▶ [EXERCISE INPUT]:
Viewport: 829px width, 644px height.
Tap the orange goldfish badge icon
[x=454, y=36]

* * *

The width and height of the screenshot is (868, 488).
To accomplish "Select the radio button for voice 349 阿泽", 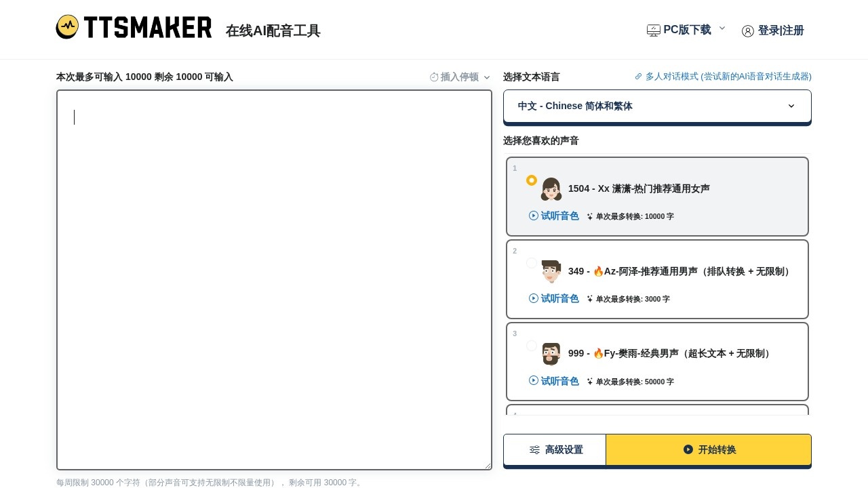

---

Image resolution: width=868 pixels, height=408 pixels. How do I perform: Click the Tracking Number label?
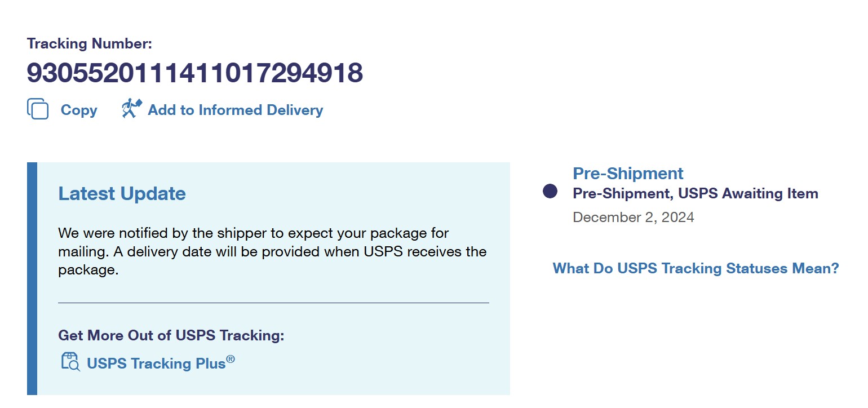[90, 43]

▶ [TASK INSTRUCTIONS]: Both the line above containing "The width and" and the line containing "the radio button" belong in the copy, along with every line between them; print these exactly and omit the pictures.

▶ [RESPONSE]:
The width and height of the screenshot is (868, 488).
To accomplish "Select the radio button for voice 349 阿泽", 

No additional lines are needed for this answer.